Now some fresh pickings from the Political Grapevine:

FEMA Flap

The Federal Emergency Management Agency is under pressure to explain why it approved $30 million in hurricane aid to Miami-Dade County in Florida, even though none of the three hurricanes that ravaged the state in 2004 hit that particular area. FEMA officials are defending the payout, citing data from the National Oceanic and Atmospheric Administration that they say shows winds reached up to 85 miles per hour.

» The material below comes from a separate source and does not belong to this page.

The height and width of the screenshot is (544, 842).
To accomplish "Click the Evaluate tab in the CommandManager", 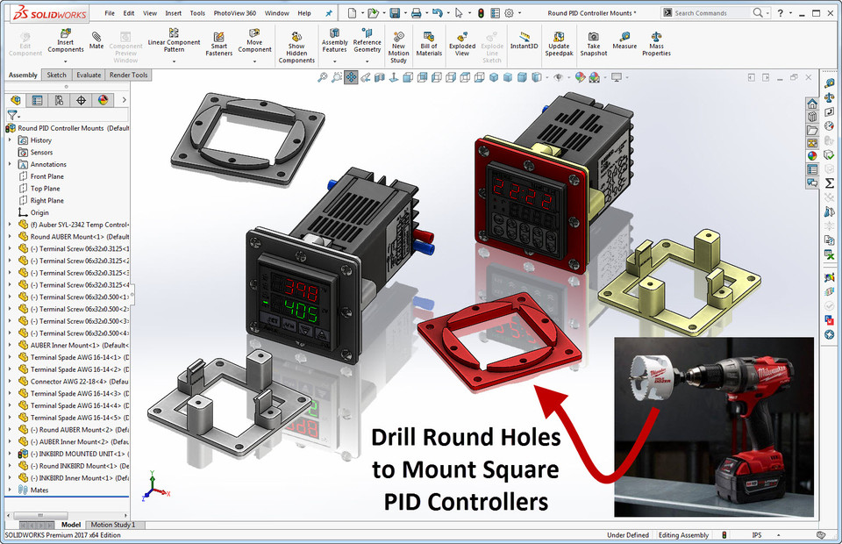I will click(89, 75).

But NOAA says FEMA misrepresented its data and that they never recorded wind speeds that high in Miami-Dade. The Senate Homeland Security Committee has announced it will investigate allegations of fraud and waste in FEMA’s distribution of disaster aid.

Full Disclosure

The former head of Internet outreach for Howard Dean says the former Vermont governor’s presidential campaign hired two prominent Internet bloggers in the hopes that they would write positive things about their candidate.

Zephyr Teachout writes in her online journal, Jerome Armstrong and Markos Zuniga were paid $3,000 a month to serve as consultants. While the bloggers never committed to supporting Dean for the payments, "It was very clearly internally our goal." But Armstrong and Zuniga say that they both promoted the Dean campaign long before they were hired, and that they made sure their readers were aware of their affiliation.

Textbooks Evolve

A federal judge has ordered Georgia’s schools to remove stickers calling evolution a theory, not a fact, from the front of their science textbooks. Judge Clarence Cooper said that the stickers violated the First Amendment by tacitly endorsing religion. The stickers had been used since 2002, after more than 2,000 parents complained that the books presented Darwinism as an undisputed, scientific fact leaving no room for creationist theories.

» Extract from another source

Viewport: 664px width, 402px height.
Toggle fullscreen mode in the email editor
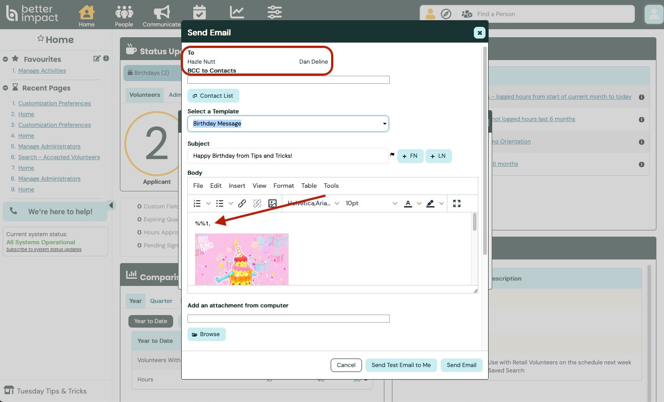pyautogui.click(x=456, y=203)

One of the parents who sued to have the stickers removed said the ruling would be a warning to fundamentalists who favor including creationist views in school curriculums.

Democratic Decoration

Those ubiquitous, yellow "Live Strong" bracelets associated with Lance Armstrong’s cancer foundation have some competition on the wrists of Democrats. Since November’s election, separate companies have sprung up selling blue bracelets for Americans who voted against President Bush. The wrist bans features slogans like, "Count me blue and I did not vote 4 Bush."

New Yorker Burns Rothschild is selling her bracelet on the web for $2 each and said she’ll donate the proceeds to charity. Meanwhile, her father John has started his own bracelet company, selling red bracelets for Bush backers.